La polizia di Ivrea ha arrestato per detenzione abusiva e alterazione di arma due cittadini italiani residenti in città: sono Giuseppe A., classe 1962, e Antonella C., classe 1963. Gli arrestati, a seguito di perquisizione della loro abitazione, sono stati trovati in possesso di una pistola a tamburo alterata. L’arma, originariamente progettata e costruita al fine di funzionare con munizionamento calibro 6 millimetri, successivamente ad alcune modifiche apportate al tamburo, era in grado di funzionare con il munizionamento calibro 22 che rende la stessa di notevole potenzialità.

La pistola, sulla quale risultava montato un silenziatore artigianale, è stata ritrovata all’interno di una vecchia cassettiera, occultata da diverso materiale edile, nel fondo di un box auto nella disponibilità della coppia. Al momento della perquisizione dell’alloggio dove i due risiedono, era presente solo la donna, che dichiarava di non avere nella disponibilità familiare alcun box auto o cantine o altre pertinenze. Tuttavia, durante il controllo in casa, gli operatori del commissariato di Ivrea individuavano una scrittura privata inerente l’affitto di un box auto in un’altra zona di Ivrea, e delle chiavi nascoste in cucina, dietro il cestino dell’immondizia.

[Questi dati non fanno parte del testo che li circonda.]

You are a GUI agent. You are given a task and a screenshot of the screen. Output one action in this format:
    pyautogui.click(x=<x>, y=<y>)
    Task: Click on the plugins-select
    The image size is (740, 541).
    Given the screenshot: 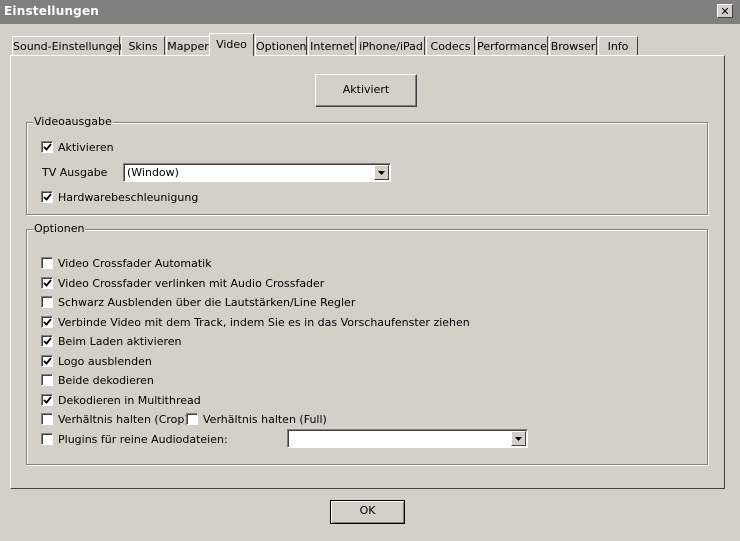 What is the action you would take?
    pyautogui.click(x=408, y=438)
    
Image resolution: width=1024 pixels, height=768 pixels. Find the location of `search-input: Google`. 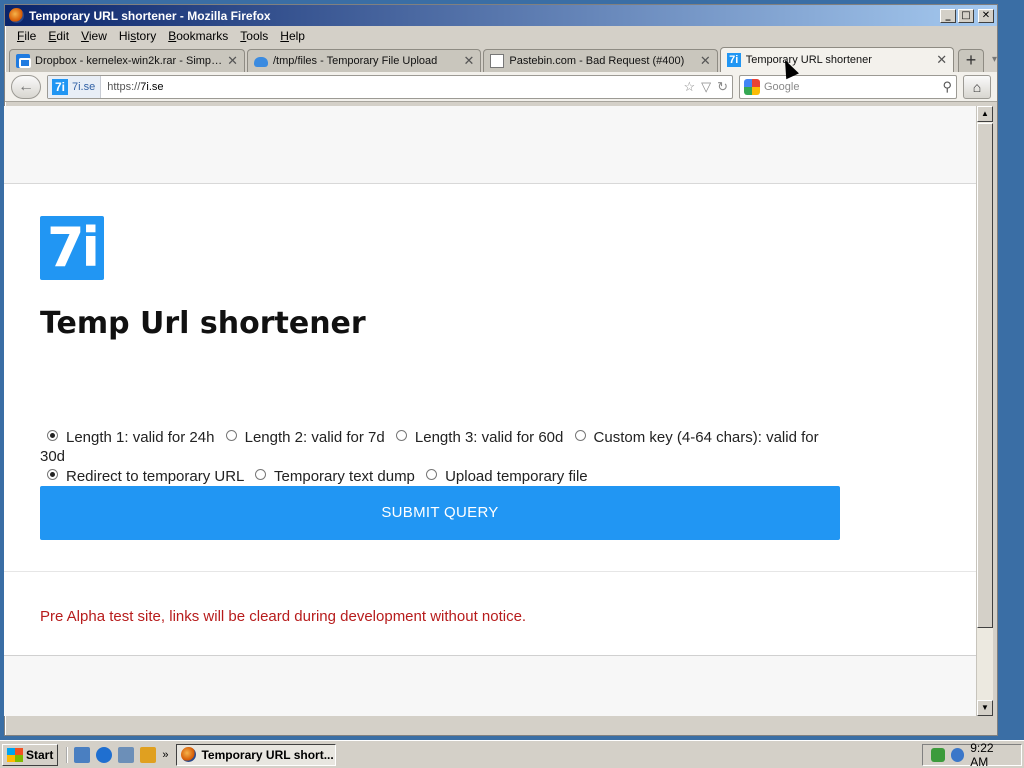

Pertanto, i poliziotti si recavano a controllare anche quel luogo dove, oltre alla pistola a tamburo alterata, rinvenivano e sequestravano una scatola Remington contenente 16 proiettili calibro 22, una scatola Sellier Bellot con all’interno 49 proiettili calibro 22, una scatola MGM, con all’interno 250 colpi calibro 6, una scatola Dynamit Nobel con all’interno 72 proiettili calibro 6. Un terzo cittadino italiano, di 68 anni, che a seguito degli accertamenti svolti risultava ancora legalmente il detentore della pistola ritrovata, è stato denunciato per omessa custodia di armi e per aver omesso di comunicare la cessione dell’arma.